Property

Disputed property taking headed to Indiana Supreme Court | State

The Indiana Supreme Court has agreed to decide whether the Gary Housing Authority followed proper procedures when it acquired through condemnation a since-demolished restaurant building at 624 Broadway.

The state’s high court issued an order Thursday granting transfer in the case and vacating a Dec. 27, 2021, Court of Appeals ruling that negated the Gary Housing Authority’s administrative taking of the property.

That actually was the second Indiana Court of Appeals decision in this case.

The first, which similarly ruled against the housing authority, was scuttled by Court of Appeals Chief Judge Cale Bradford on Dec. 2, 2021, three days after an article in The Times suggested the appeals court may have mistakenly applied the 2021 version of the eminent domain statute, instead of the statute in effect when the case commenced in 2019.

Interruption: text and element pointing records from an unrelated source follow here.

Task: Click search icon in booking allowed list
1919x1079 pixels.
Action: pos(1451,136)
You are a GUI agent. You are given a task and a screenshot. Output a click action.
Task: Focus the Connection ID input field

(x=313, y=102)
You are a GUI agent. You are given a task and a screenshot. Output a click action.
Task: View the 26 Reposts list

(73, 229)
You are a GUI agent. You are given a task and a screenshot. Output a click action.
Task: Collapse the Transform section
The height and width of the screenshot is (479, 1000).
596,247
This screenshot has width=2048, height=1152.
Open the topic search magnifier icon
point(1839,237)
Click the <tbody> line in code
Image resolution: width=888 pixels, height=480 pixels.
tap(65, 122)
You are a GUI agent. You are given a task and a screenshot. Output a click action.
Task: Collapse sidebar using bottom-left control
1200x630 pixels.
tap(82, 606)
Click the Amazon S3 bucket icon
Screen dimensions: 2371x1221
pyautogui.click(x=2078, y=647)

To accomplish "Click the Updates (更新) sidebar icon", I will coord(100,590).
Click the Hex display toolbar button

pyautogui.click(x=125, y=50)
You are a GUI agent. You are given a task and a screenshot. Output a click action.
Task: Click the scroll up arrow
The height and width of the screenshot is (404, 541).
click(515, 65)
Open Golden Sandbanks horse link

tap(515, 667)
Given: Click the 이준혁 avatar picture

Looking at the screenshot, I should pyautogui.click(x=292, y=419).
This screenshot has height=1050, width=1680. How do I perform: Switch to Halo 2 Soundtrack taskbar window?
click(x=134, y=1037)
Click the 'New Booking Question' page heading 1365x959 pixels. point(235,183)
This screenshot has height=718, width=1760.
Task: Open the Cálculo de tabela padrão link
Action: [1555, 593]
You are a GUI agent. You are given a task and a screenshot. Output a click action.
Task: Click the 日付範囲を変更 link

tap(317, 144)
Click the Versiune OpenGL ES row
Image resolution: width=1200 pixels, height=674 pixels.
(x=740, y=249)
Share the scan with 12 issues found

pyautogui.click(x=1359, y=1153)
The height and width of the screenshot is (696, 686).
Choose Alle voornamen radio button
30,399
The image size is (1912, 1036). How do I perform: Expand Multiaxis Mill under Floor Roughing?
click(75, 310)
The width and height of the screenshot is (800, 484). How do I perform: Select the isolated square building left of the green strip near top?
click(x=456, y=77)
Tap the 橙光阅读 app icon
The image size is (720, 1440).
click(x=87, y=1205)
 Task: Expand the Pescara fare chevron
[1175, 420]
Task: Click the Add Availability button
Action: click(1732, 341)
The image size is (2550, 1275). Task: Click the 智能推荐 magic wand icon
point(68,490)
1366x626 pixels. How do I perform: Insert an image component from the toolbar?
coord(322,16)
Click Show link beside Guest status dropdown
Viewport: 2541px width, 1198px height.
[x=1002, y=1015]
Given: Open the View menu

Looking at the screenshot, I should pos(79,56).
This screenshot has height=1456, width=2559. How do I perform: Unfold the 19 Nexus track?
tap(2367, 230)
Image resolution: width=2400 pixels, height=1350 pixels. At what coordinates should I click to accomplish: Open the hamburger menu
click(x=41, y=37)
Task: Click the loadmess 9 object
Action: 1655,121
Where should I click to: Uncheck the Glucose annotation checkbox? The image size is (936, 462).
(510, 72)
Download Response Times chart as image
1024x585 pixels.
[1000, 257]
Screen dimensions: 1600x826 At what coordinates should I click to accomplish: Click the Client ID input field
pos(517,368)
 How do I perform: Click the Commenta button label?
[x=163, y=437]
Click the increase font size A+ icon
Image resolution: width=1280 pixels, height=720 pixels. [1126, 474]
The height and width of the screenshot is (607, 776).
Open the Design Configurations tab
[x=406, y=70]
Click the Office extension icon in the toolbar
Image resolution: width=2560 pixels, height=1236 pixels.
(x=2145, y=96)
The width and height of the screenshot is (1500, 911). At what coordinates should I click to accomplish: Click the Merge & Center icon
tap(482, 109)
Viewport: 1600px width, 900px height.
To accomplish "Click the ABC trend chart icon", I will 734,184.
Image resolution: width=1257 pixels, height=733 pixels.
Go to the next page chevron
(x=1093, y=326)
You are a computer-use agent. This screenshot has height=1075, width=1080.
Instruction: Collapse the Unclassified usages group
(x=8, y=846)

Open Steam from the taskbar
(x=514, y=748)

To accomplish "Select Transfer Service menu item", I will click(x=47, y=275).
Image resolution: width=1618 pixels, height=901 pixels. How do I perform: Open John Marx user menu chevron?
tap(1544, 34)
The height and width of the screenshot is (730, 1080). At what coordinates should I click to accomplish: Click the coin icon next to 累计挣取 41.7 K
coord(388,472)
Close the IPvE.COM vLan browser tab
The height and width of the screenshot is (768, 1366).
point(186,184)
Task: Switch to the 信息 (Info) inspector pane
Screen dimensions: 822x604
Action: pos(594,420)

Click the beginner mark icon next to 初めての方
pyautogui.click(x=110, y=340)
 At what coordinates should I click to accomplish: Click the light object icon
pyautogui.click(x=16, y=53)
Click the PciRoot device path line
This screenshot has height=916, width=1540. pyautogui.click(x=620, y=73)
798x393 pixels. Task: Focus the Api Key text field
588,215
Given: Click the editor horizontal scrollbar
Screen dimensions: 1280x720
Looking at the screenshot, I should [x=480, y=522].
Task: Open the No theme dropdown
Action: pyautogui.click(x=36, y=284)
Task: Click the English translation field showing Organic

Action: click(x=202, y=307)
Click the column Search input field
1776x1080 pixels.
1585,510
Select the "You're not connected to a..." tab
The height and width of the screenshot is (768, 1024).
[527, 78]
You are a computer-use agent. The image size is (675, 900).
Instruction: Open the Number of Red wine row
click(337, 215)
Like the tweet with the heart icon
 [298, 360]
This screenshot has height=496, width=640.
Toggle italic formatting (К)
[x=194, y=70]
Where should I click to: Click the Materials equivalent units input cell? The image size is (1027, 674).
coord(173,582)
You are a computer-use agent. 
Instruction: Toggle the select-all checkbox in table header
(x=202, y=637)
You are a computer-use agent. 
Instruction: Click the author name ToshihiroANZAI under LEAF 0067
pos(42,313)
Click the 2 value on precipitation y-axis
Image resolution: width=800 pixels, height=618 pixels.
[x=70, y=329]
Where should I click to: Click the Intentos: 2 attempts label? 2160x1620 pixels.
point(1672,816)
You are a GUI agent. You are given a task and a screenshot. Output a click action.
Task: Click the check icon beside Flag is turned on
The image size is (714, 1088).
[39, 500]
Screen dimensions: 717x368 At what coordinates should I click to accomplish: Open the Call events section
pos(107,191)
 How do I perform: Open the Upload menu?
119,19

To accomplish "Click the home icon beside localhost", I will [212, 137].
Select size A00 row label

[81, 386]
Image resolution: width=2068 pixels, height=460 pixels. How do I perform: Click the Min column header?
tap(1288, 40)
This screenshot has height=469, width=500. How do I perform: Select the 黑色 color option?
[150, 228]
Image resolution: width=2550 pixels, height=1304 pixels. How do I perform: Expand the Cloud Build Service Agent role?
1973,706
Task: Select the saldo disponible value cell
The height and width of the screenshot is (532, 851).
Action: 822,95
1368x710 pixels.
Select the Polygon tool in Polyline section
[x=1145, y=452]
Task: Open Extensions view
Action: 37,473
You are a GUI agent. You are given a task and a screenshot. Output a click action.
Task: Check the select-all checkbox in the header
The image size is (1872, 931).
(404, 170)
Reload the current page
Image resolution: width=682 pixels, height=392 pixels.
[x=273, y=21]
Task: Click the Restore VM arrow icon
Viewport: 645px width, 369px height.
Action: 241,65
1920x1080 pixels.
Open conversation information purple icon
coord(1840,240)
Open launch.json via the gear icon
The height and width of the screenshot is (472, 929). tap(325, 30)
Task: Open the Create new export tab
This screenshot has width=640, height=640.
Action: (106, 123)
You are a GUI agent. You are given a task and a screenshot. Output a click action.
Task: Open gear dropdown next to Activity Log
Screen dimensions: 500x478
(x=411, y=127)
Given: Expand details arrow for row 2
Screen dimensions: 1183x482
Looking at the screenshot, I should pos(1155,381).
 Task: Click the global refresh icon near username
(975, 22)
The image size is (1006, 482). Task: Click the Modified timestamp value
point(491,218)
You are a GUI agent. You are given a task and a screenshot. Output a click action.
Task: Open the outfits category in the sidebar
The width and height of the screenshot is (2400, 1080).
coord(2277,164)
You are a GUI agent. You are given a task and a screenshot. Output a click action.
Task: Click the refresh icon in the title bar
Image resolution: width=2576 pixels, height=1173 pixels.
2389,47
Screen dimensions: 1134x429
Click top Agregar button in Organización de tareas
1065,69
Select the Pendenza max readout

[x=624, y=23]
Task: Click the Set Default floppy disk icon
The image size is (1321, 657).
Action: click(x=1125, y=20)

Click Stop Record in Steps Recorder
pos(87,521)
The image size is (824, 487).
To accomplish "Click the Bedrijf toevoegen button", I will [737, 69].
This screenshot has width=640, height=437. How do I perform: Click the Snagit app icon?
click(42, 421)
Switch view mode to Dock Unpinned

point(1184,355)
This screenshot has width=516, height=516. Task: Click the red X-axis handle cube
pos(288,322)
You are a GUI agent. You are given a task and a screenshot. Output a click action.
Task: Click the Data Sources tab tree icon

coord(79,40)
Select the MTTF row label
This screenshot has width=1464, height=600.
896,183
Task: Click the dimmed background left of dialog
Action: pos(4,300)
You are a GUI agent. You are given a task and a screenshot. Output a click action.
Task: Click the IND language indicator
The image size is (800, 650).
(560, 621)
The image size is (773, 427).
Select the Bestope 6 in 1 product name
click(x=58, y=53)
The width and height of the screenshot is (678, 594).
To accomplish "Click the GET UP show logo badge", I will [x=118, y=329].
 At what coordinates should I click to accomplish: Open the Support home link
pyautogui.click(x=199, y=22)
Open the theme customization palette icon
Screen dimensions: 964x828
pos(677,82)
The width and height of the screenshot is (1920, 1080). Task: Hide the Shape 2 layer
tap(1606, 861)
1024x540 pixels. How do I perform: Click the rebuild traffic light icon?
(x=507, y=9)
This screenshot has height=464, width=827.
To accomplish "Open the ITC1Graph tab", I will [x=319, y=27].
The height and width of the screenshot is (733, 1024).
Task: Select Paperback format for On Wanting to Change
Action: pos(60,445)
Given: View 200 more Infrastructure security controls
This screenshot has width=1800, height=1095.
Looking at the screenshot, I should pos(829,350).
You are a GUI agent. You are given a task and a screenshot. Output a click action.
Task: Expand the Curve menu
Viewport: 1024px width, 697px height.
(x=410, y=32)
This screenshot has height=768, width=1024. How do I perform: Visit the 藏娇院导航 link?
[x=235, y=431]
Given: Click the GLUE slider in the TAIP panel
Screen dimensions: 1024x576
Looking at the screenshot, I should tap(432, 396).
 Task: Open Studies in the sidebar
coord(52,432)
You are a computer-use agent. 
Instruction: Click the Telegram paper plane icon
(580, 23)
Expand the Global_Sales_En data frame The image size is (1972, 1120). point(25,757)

Now that the Supreme Court has agreed to hear the case, both the Gary Housing Authority, represented by Tramel Raggs and others, and 624 Broadway LLC, represented by Robert Welsh and Connor Nolan, will submit written arguments to the court in the months ahead, and get a chance to address and answer questions posed by the five justices at oral arguments, probably by the end of the year.

According to court records, the Gary Housing Authority is supported at the high court by nine additional Indiana municipal housing authorities, including the East Chicago Housing Authority.

A Supreme Court ruling is expected sometime in 2023.

At issue is whether the housing authority provided sufficient notice to the property owner prior to taking the property.

In its most recent ruling, the Court of Appeals said despite complying with the notice by publication provisions of Indiana law in effect at the time, the Gary Housing Authority had a further obligation under the U.S. Constitution to make an extra effort to directly contact John Allen, the registered agent for the building owners.

While the appeals court noted Allen managed to learn about the two condemnation hearings and attend them anyway, the court said it cannot say with confidence the Gary Housing Authority only would have paid $75,000 for the building had the proper procedure been followed, since Allen did not have an opportunity to present an appraiser’s valuation of $325,000 for the property.

As a result, the appeals court said it was vacating the Gary Housing Authority’s administrative taking of the property because it violated 624 Broadway’s constitutional rights, and it ordered the Lake Superior Court to conduct further proceedings consistent with the ruling.

“Under the circumstances, the Gary Housing Authority’s use of notice by publication was not reasonably calculated to reach Allen. Rather, the Gary Housing Authority’s use of notice by publication was a mere gesture, which is not due process,” said Appeals Judge Paul Mathias on behalf of the court.

Records show Allen was in the midst of renovating the building into the Nations Restaurant and Bar when the property was acquired by the Gary Housing Authority.

The housing authority in 2020 tore down the building, as well as the other structures in the 600 block of Broadway, as a prelude to constructing a new, mixed-use housing development in downtown Gary.